Mike Bayne

bayne_3
North of Princess #2 2006 Oil on Panel 6" x 4"

bayne_4
Yellow Car 2006 Oil on Panel 6" x 4"

bayne_8
untitled #8 2006 Oil on Panel 6" x 4"

bayne_1
North of Princess 2006 Oil on Panel 12" x 8"

bayne_5
Mimico 2006 Oil on Panel 16" x 22"

bayne_6
untitled #1 2006 Oil on Panel 8" x 12"

- L.M. 4-16-2007 4:45 am

i love this guys work, and want to own several, totally connects to my photographic practice, and to my favourite sask. artist:

http://www.equinoxgallery.com/artists_index.asp?artist_type=1&artist_id=20
- anonymous (guest) 4-16-2007 10:43 pm


Those are the first paintings that I've seen in years that made me really wish that I had done them. (I admire a wide range of painting practises, but I rarely envy the process)

Nice little interview here with Mike Bayne.

The Thauberger paintings don't work for me in the same way that Bayne's work does. For me, Bayne turns his incredible technical facility into something very mysterious. I don't know how he does it. (the mystery not the technique)

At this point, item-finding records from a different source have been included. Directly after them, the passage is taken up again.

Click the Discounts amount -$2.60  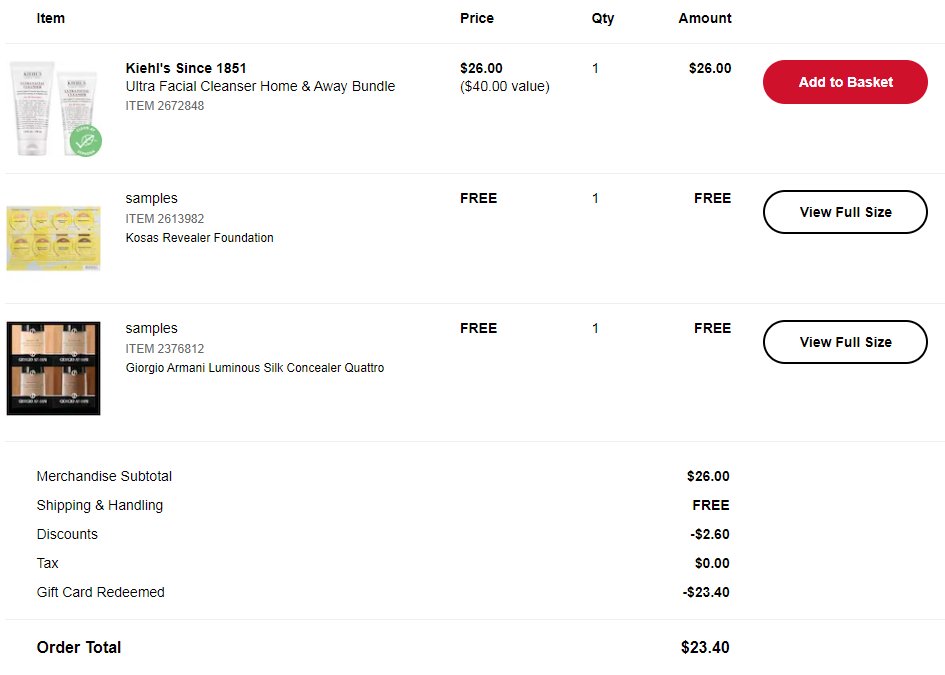tap(710, 535)
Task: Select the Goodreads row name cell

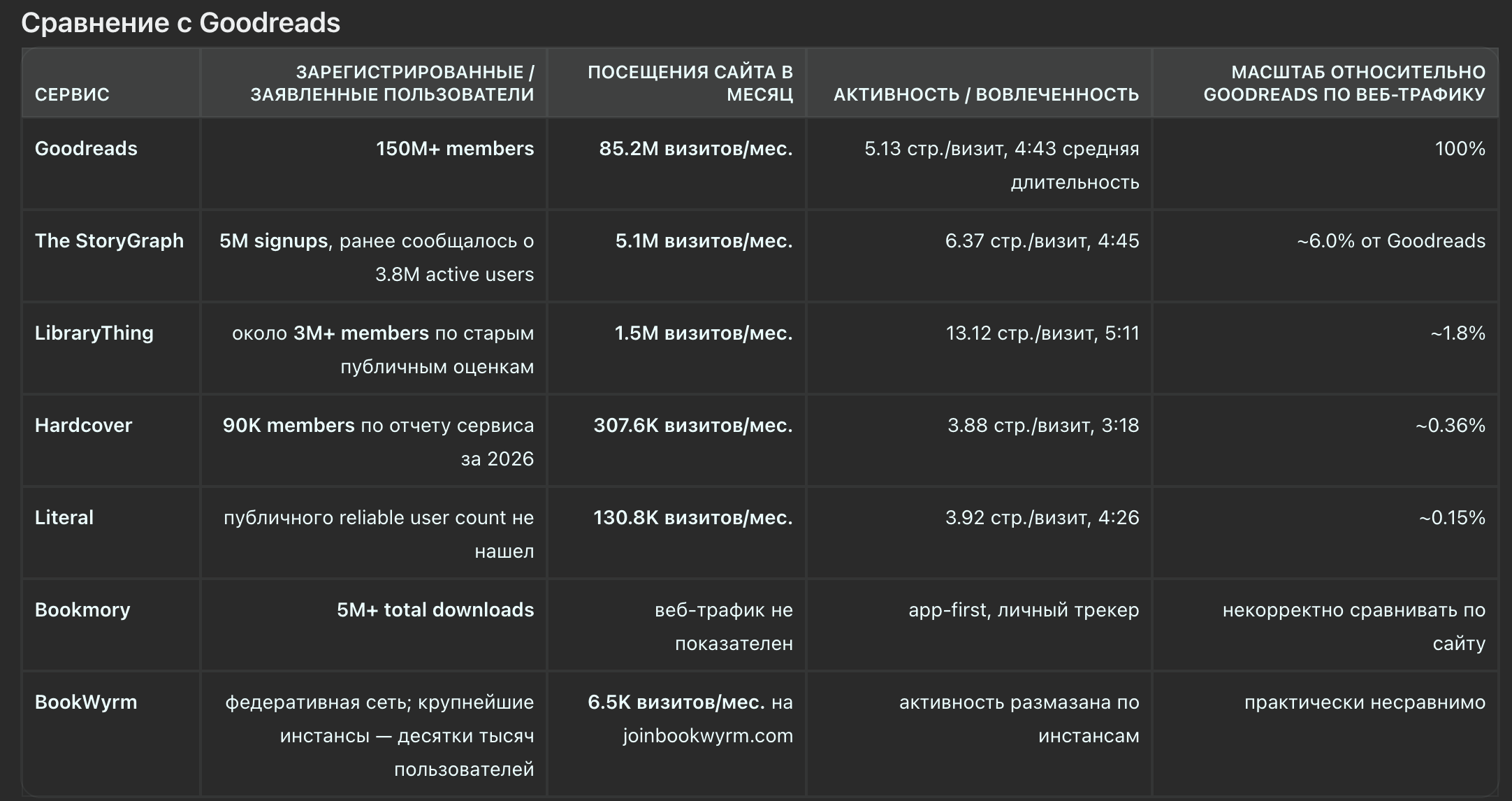Action: tap(86, 149)
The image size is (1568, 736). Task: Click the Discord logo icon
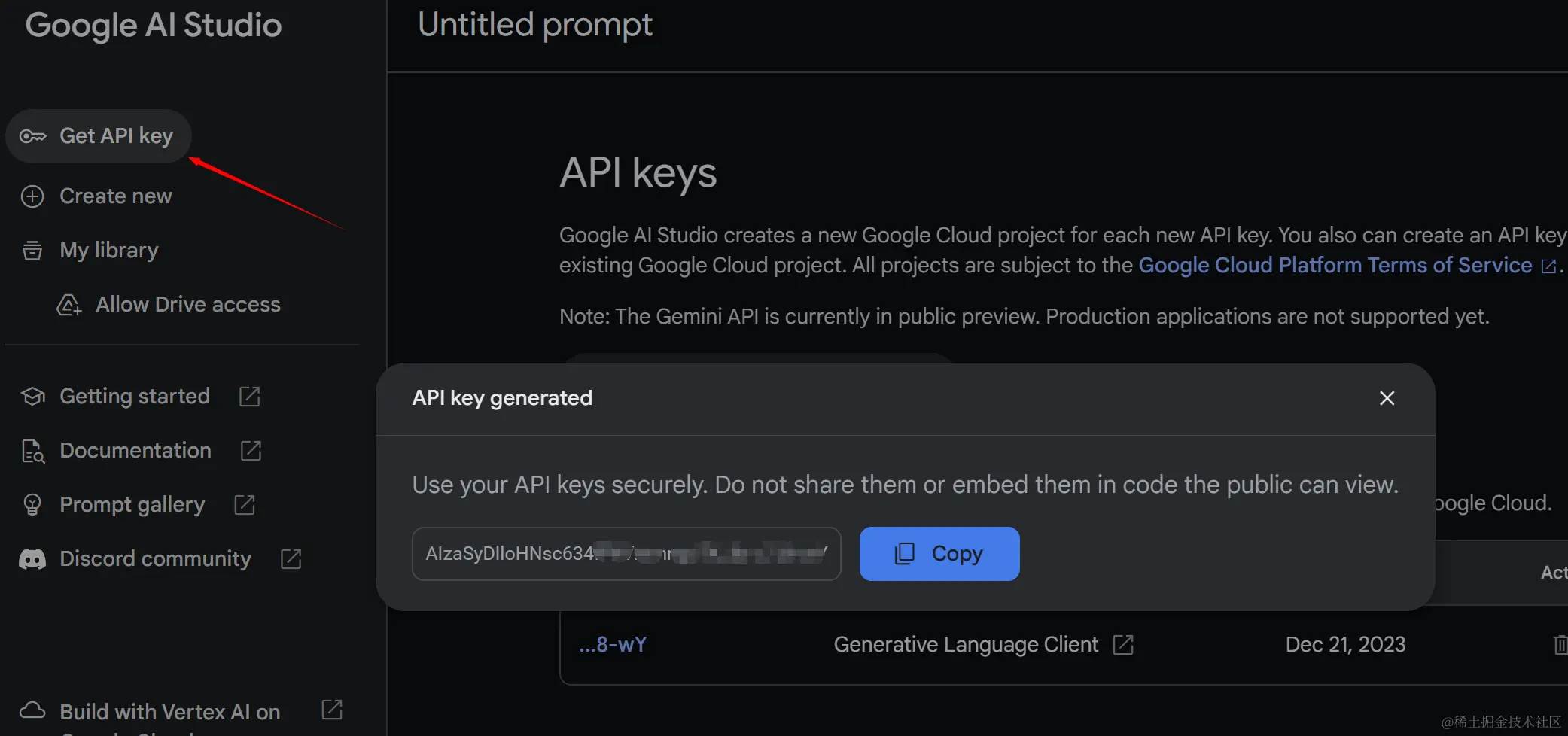pyautogui.click(x=32, y=559)
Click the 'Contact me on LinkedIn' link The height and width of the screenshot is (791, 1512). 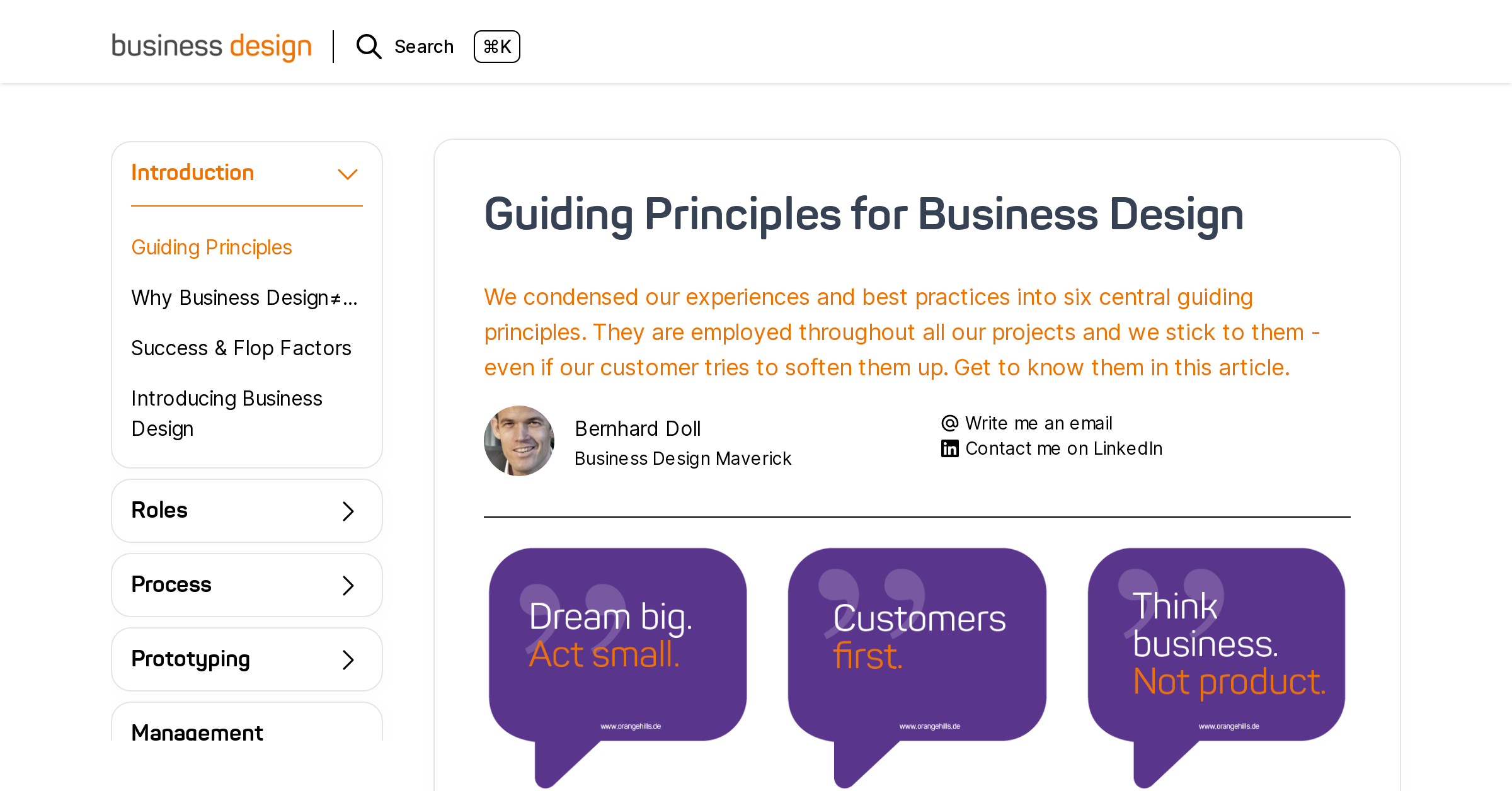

That said, I'm not dismissive of Thauberger at all, I'd like to see the work for real. (I've passed that amazing wood domed church a zillion times. Doesn't Rama have two of them run by congregations that are mortal enemies?)


- L.M. 4-16-2007 11:00 pm


If you scroll down a bit, my beloved Artfag (who I imagine looks exactly like Zorro) wrote a good review on Bayne's 2004 show at Katharine Mulherin Gallery.
- L.M. 4-16-2007 11:10 pm


As jpegs the Baynes look like photos (only the 3rd from the top might be a painting), at least on my laptop, so I can't judge them as paintings (not that I would presume to do so anyway). It seems their subject is photography and its characteristic light, mood and "vibe" as much as any geographic place.
- tom moody 4-16-2007 11:16 pm


What's strange is that the real paintings look like jpegs. (and yet the word "realism" doesn't come to mind whenever I see them)
- L.M. 4-16-2007 11:30 pm


seeing thauburger in person is required, because they have this really odd sheen, thats almost camp. i like how that this was one of the few photorealists ive seen that didnt make me want to say, just take a photo and get over with it
- anthony (guest) 4-17-2007 10:37 pm


My impression at the exhibition at K Mulherin was that the paintings with dimensions of 6"x4", ie snapshot dimensions read like snapshots. All the signifiers were photog. As soon as the painting dimensions exceeded that scale they grew lossy, if that can be said about painting... None of the painterly "sheen" Anthony mentions. As I recall that show was accompanied by a statement as long as your arm.
- J@simpleposie (guest) 4-18-2007 1:44 am


I found the 6"x4" paintings the most interesting as well. I like how juicy and dear they are, but I'm not drawn in much beyond that.
- sally mckay 4-18-2007 2:14 am


I did get an interesting email from someone (you know who you are!) making connections between Bayne and Chris Gergley, as well as Graeme Patterson. I would LOVE to see Patterson's work in real life. Animatronic dioramas do it for me everytime.
- sally mckay 4-18-2007 2:21 am


I agree with you, Ms. j@simpleposie, the 6x4 paintings were the most interesting to me. Artfag's review, linked to earlier, criticised him for such a long painful artist statement. But live and learn, soon no one will remember that.


- L.M. 4-18-2007 4:39 am


About ten years ago in a gallery on Queen West I saw a show of Chris Gergley's photographs of back-street Regina, and these painting remind me of them. I see a combination of love and sadness in them both (love without gush, sadness without bathos). The Gergley photos on Sal's link aren't like the ones from the show, with the exception of the garage.

That prairie melancholy is also in the Graeme Patterson "Woodrow" show that I saw in Halifax a couple of months ago. It's an homage to his grandfather's life, but prairie life as we know it is threatened, too (the grain elevators are becoming obsolete, the little towns are dying). That show's gonna travel, so watch for it. There's a puckish energy mixed with the melancholy.

When I was growing up in Toronto in the 50's, we went to Mimico occasionally to see movies, and it already had that marginalized remembrance-of-things-past cast to it.

I really like Thauberger, but I wouldn't put him in the same bucket as these ones. The "almost camp" thing that Anthony mentions makes a huge difference.